**記録**:

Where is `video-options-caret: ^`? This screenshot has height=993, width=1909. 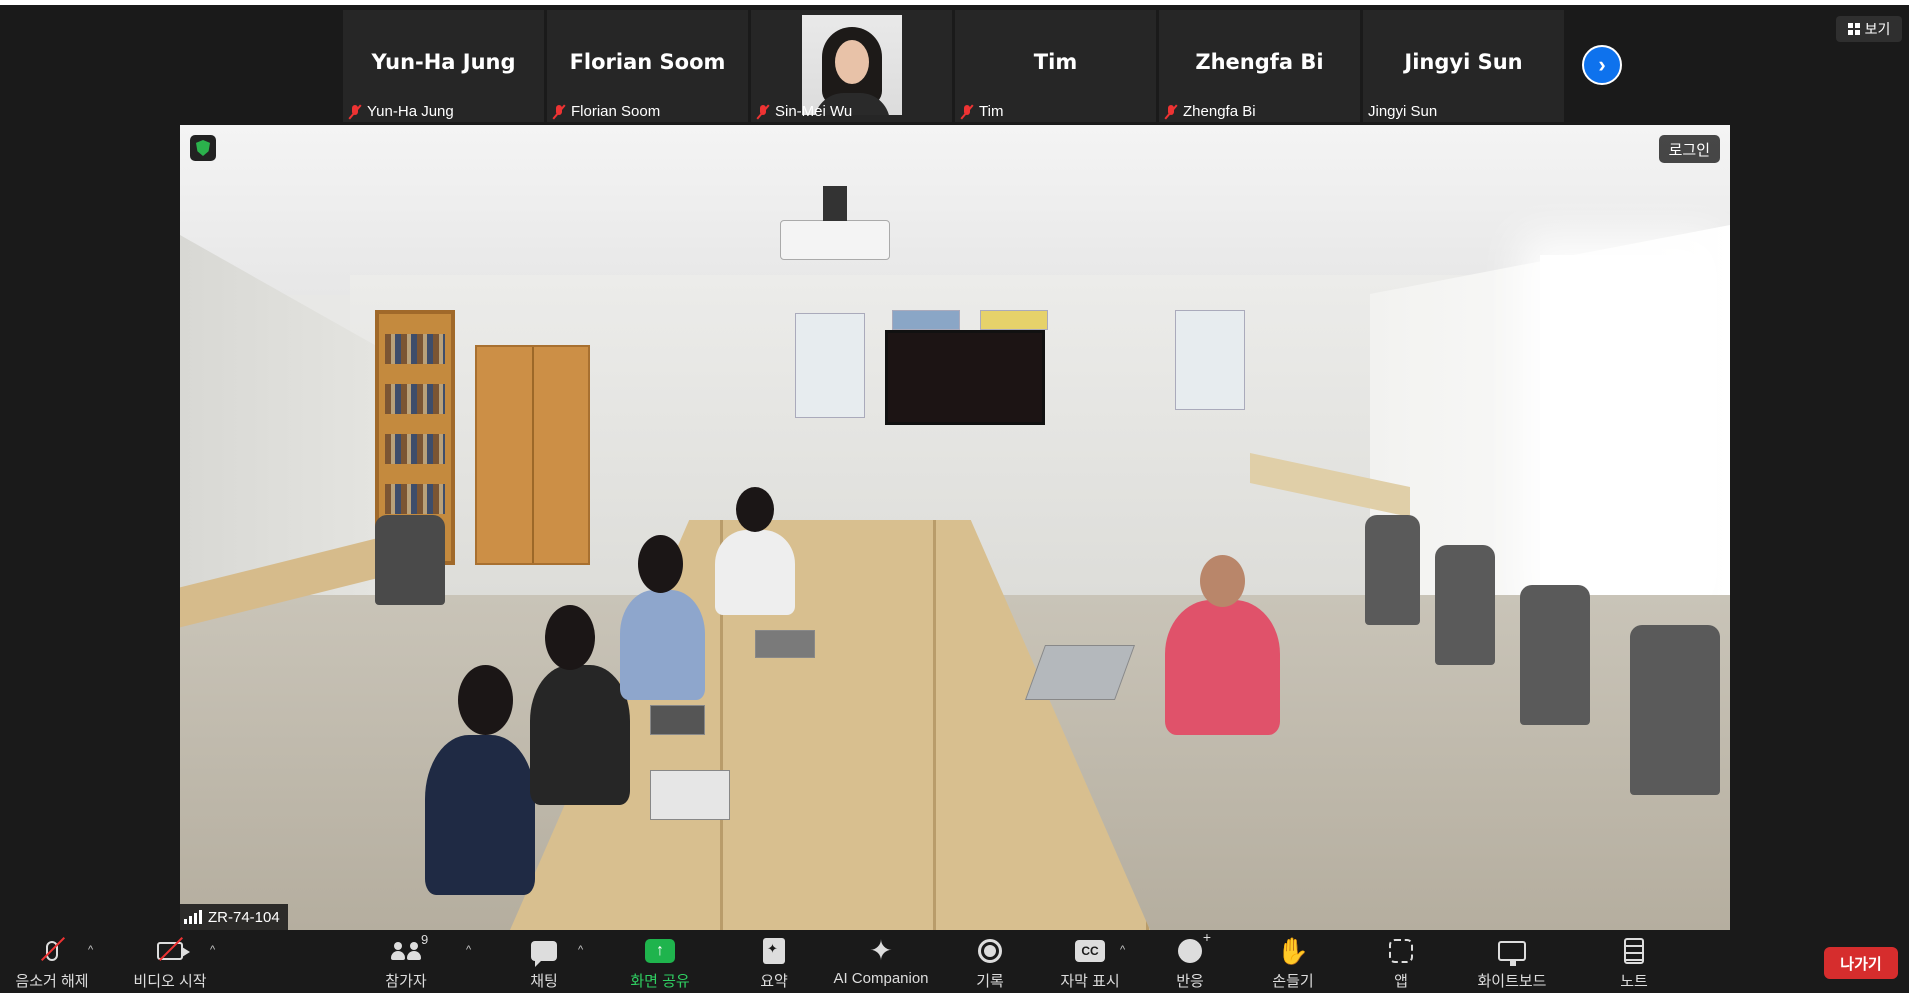
video-options-caret: ^ is located at coordinates (212, 950).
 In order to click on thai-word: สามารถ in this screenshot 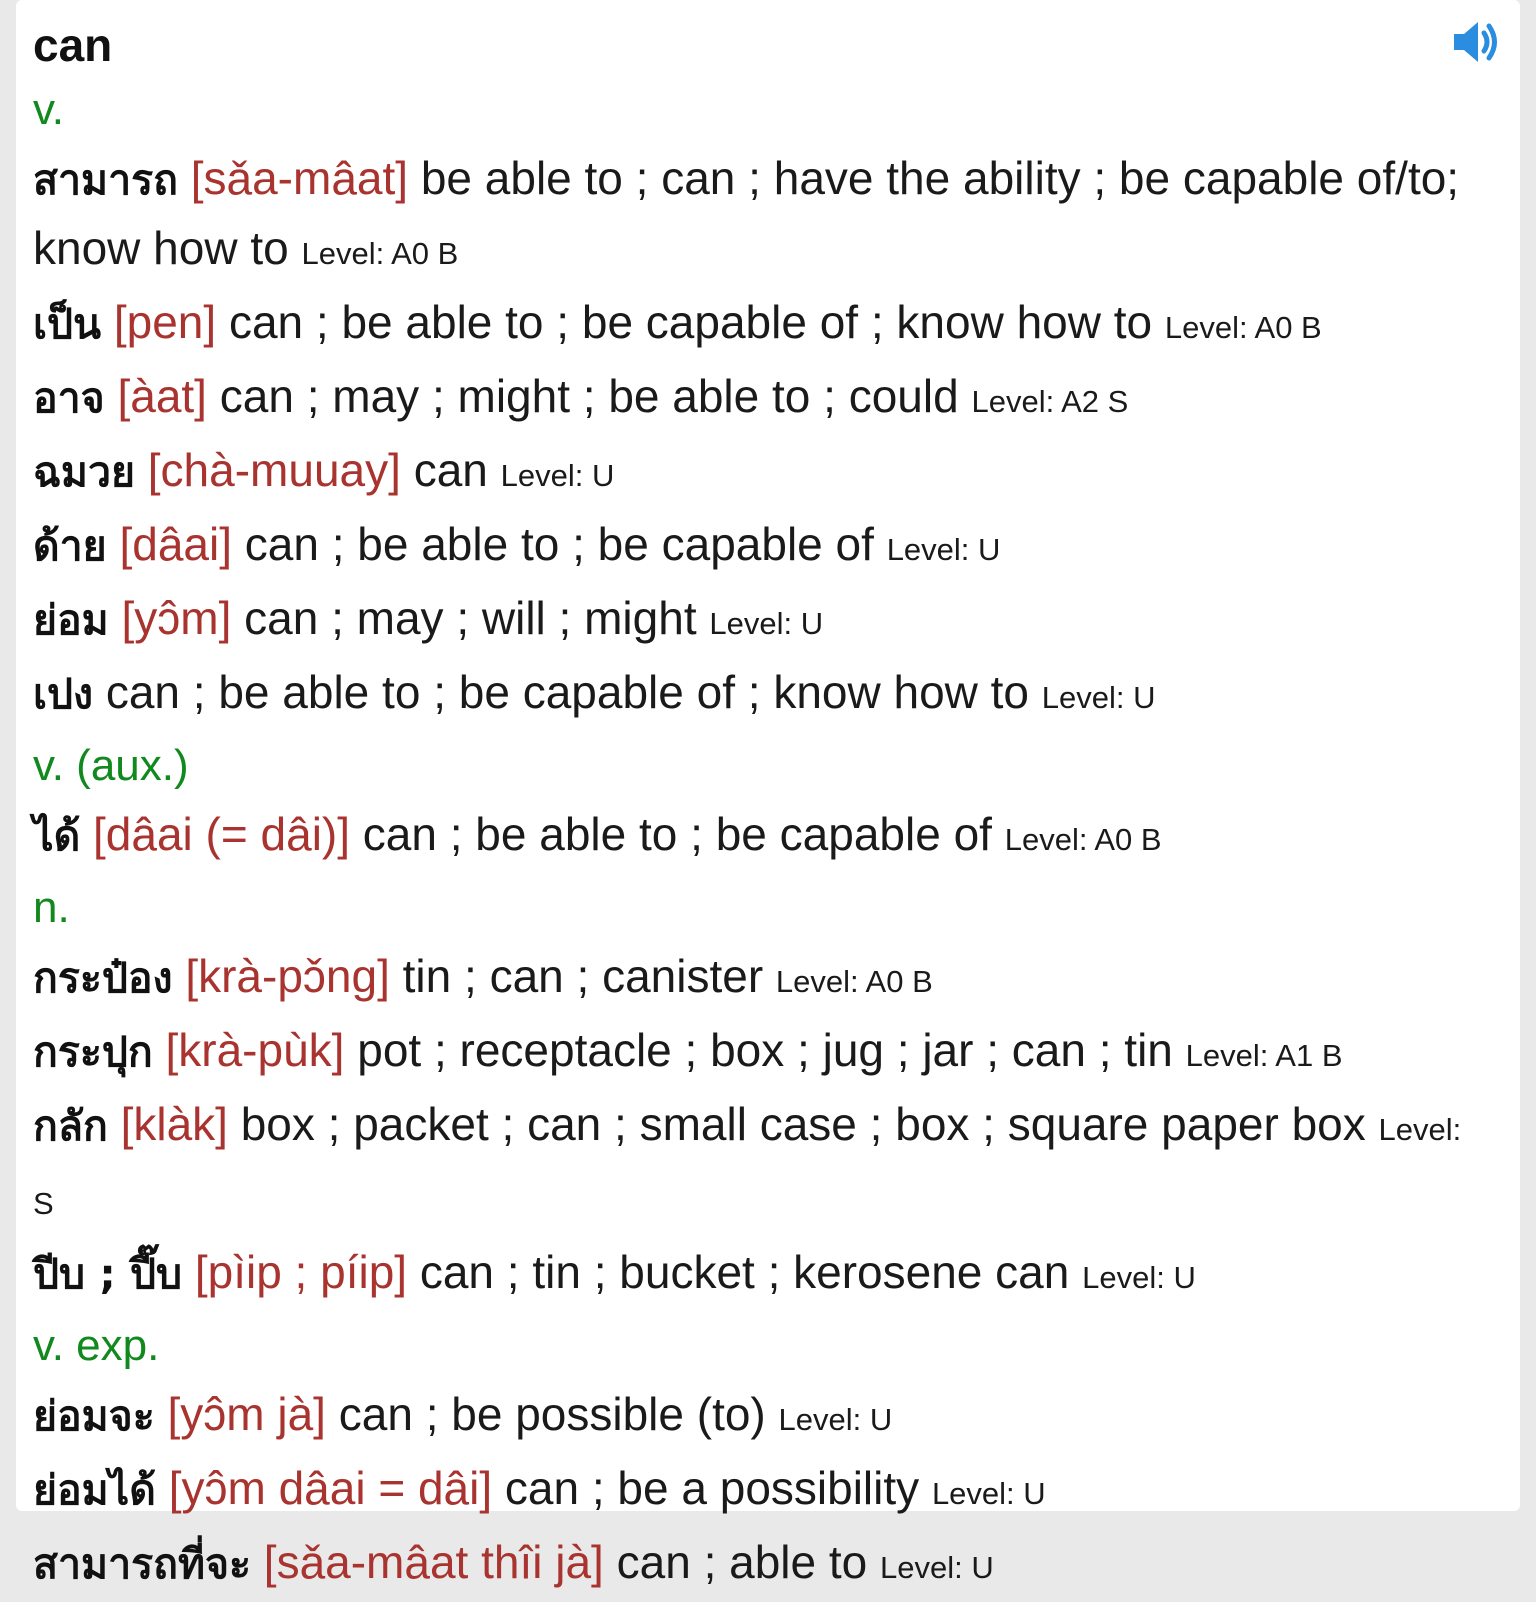, I will do `click(106, 180)`.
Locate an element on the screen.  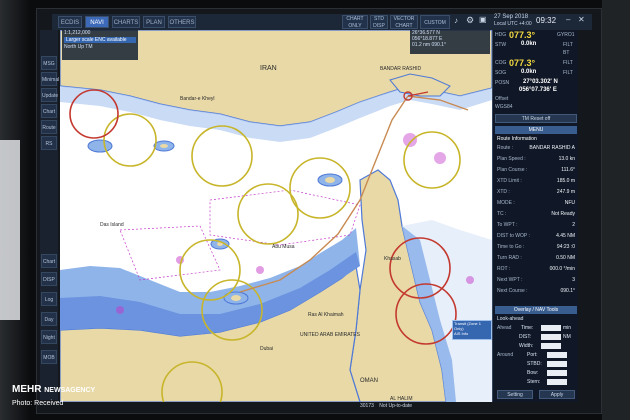
label-das-island: Das Island is located at coordinates (112, 225).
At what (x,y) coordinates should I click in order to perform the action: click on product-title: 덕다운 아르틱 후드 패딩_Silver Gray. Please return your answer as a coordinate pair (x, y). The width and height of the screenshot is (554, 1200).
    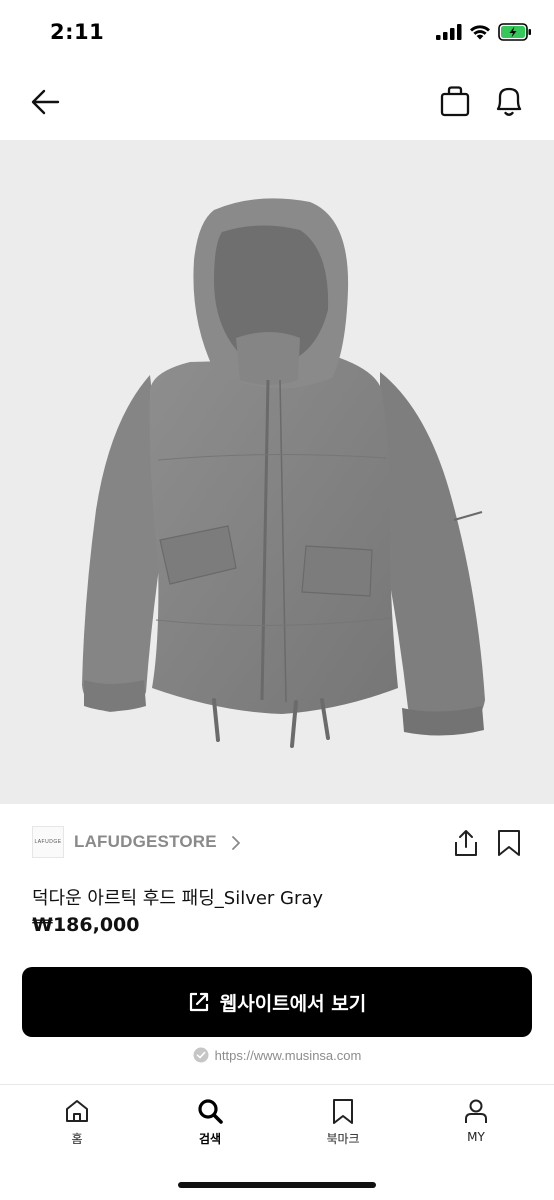
    Looking at the image, I should click on (178, 898).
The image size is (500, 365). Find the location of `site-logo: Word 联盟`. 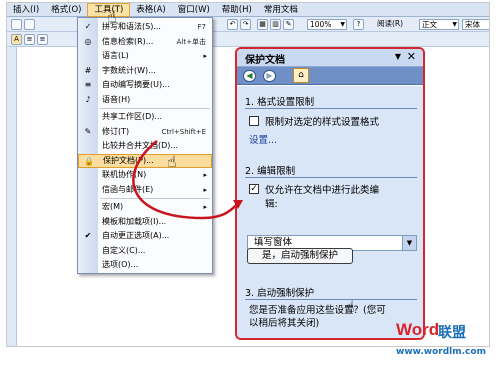

site-logo: Word 联盟 is located at coordinates (440, 333).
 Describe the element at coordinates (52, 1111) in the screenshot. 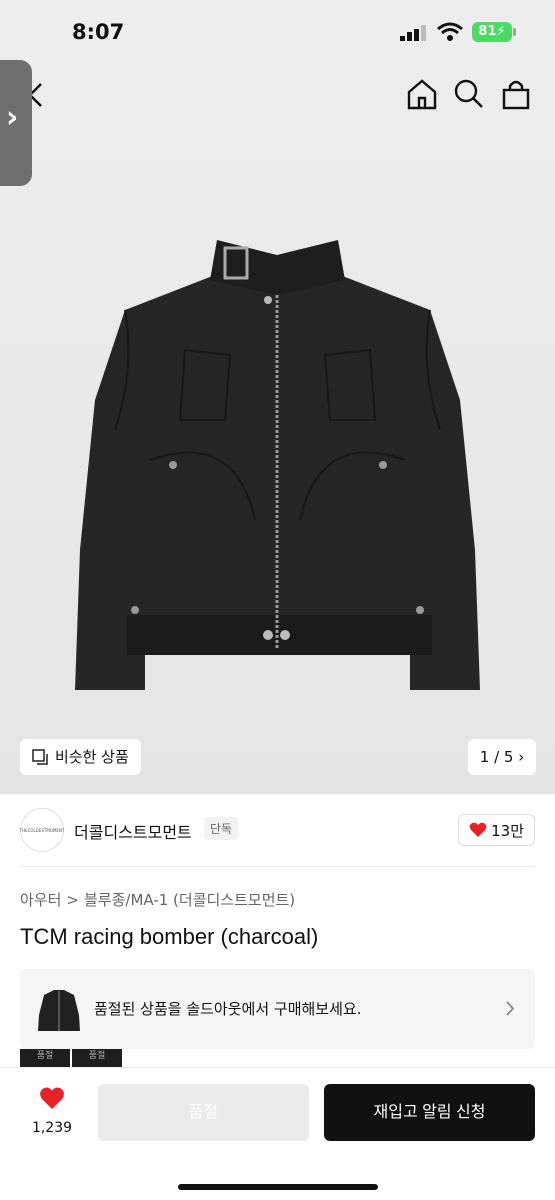

I see `favorite-button: 1,239` at that location.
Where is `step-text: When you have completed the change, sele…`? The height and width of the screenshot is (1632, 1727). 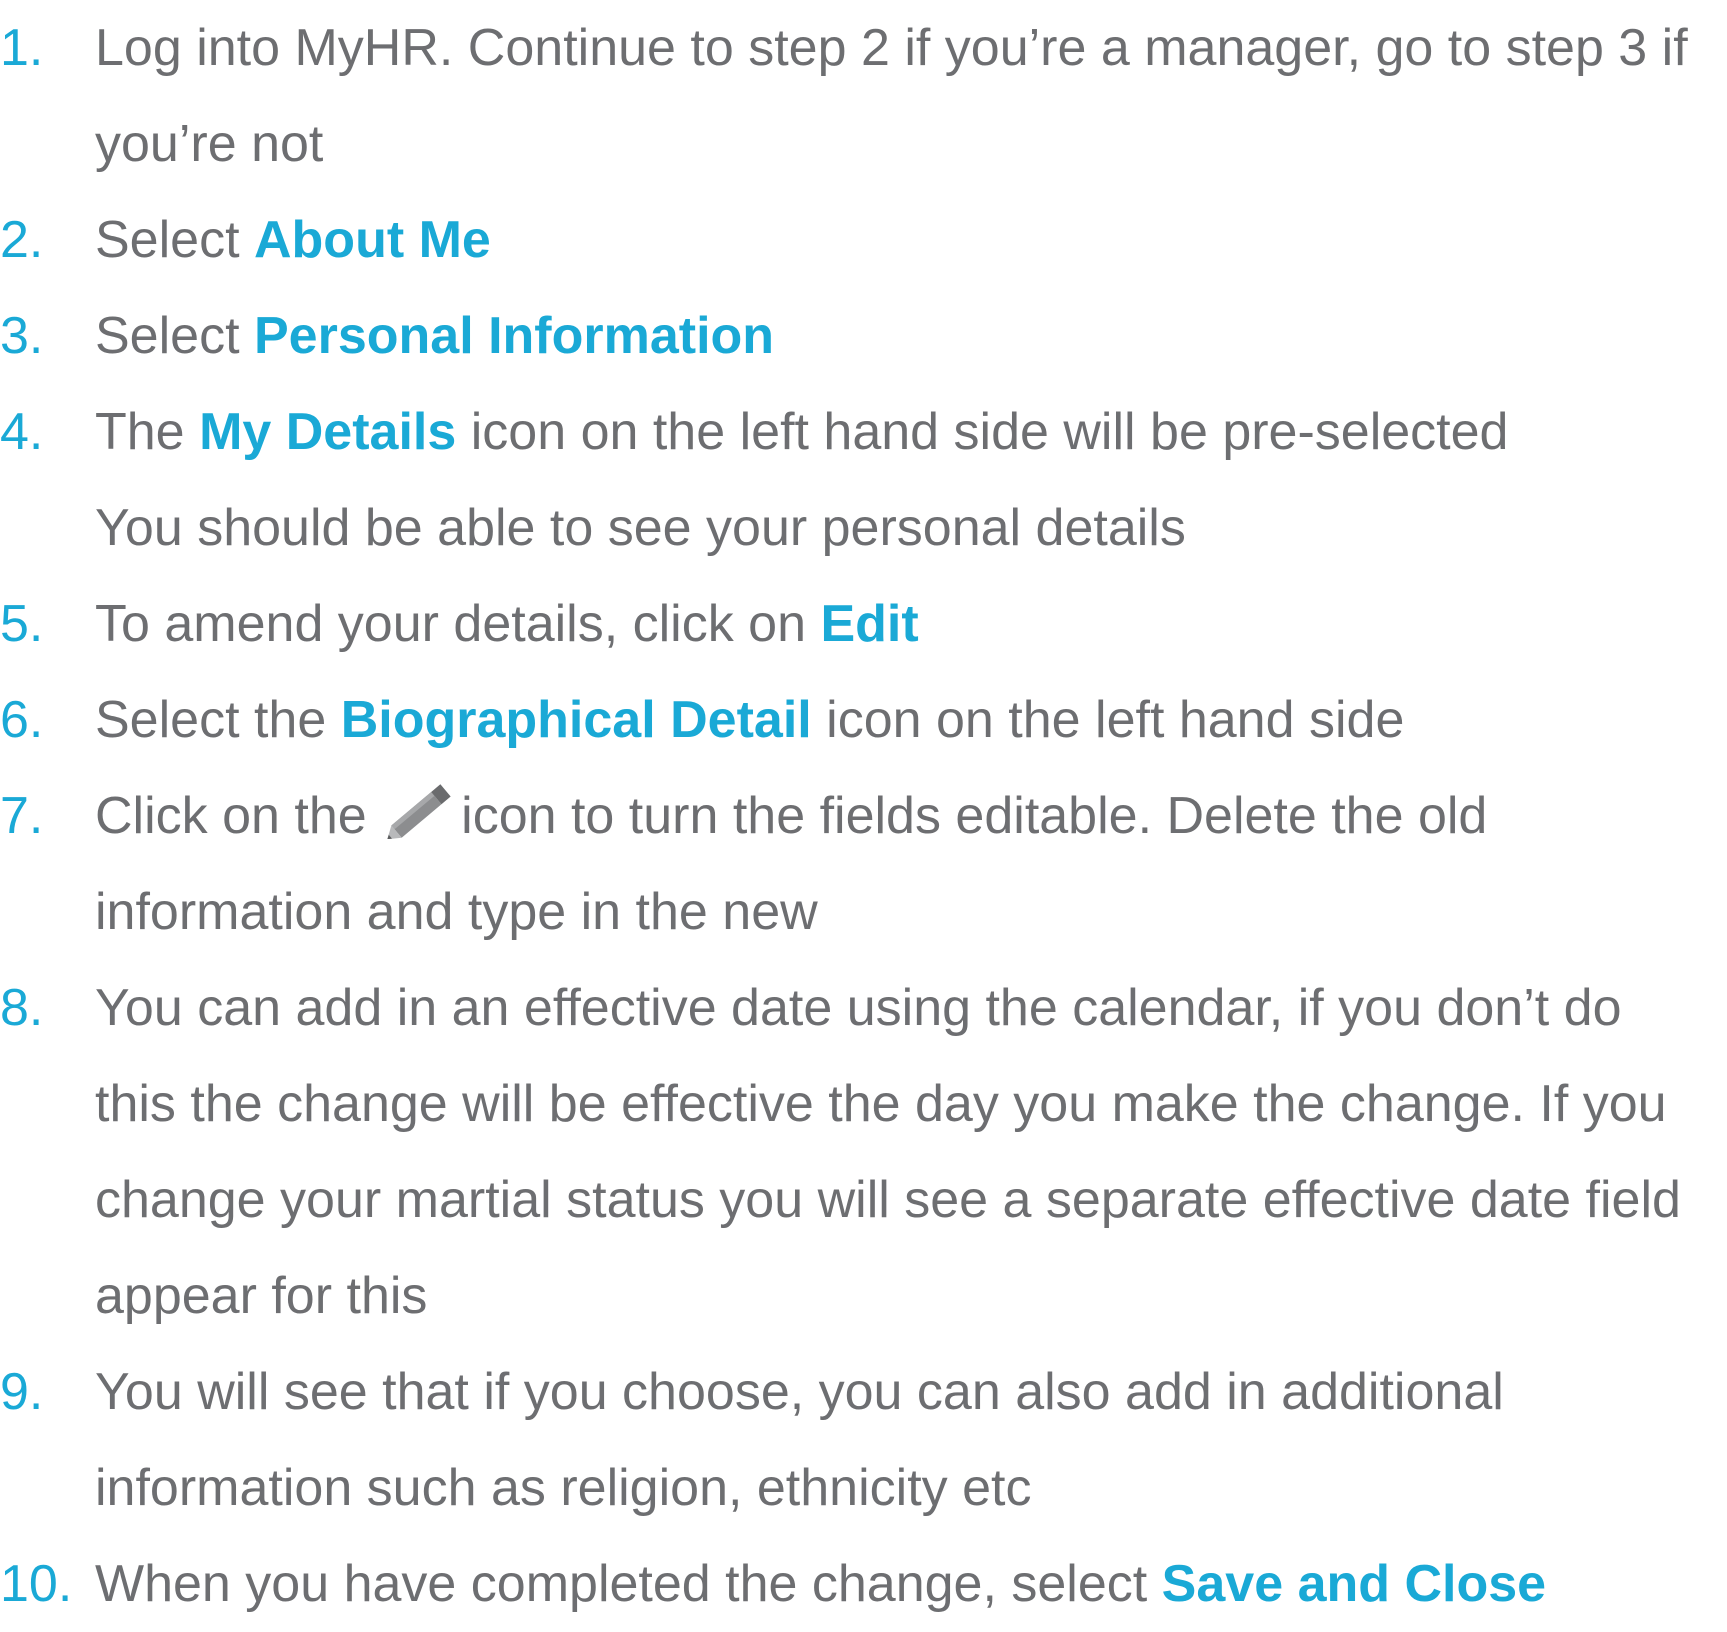 step-text: When you have completed the change, sele… is located at coordinates (911, 1584).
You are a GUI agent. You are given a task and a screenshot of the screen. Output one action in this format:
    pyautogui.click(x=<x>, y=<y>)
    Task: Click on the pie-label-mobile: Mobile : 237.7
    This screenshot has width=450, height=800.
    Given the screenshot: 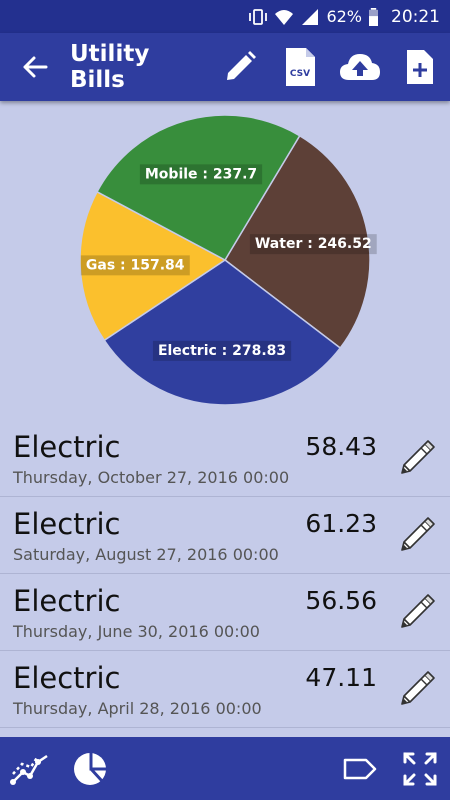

**課題**:
「You are a GUI」を含む行から記録の最後の行までを、各行に番号を付けて「番号」と「内容」の2列からなるMarkdownの表に書き直してください。空行は除き、画像は答えに含めないでください。

**解答**:
| 番号 | 内容 |
|---|---|
| 1 | You are a GUI agent. You are given a task and a screenshot of the screen. Output one action in this format: |
| 2 |     pyautogui.click(x=<x>, y=<y>) |
| 3 |     Task: Click on the pie-label-mobile: Mobile : 237.7 |
| 4 |     This screenshot has width=450, height=800. |
| 5 |     Given the screenshot:  |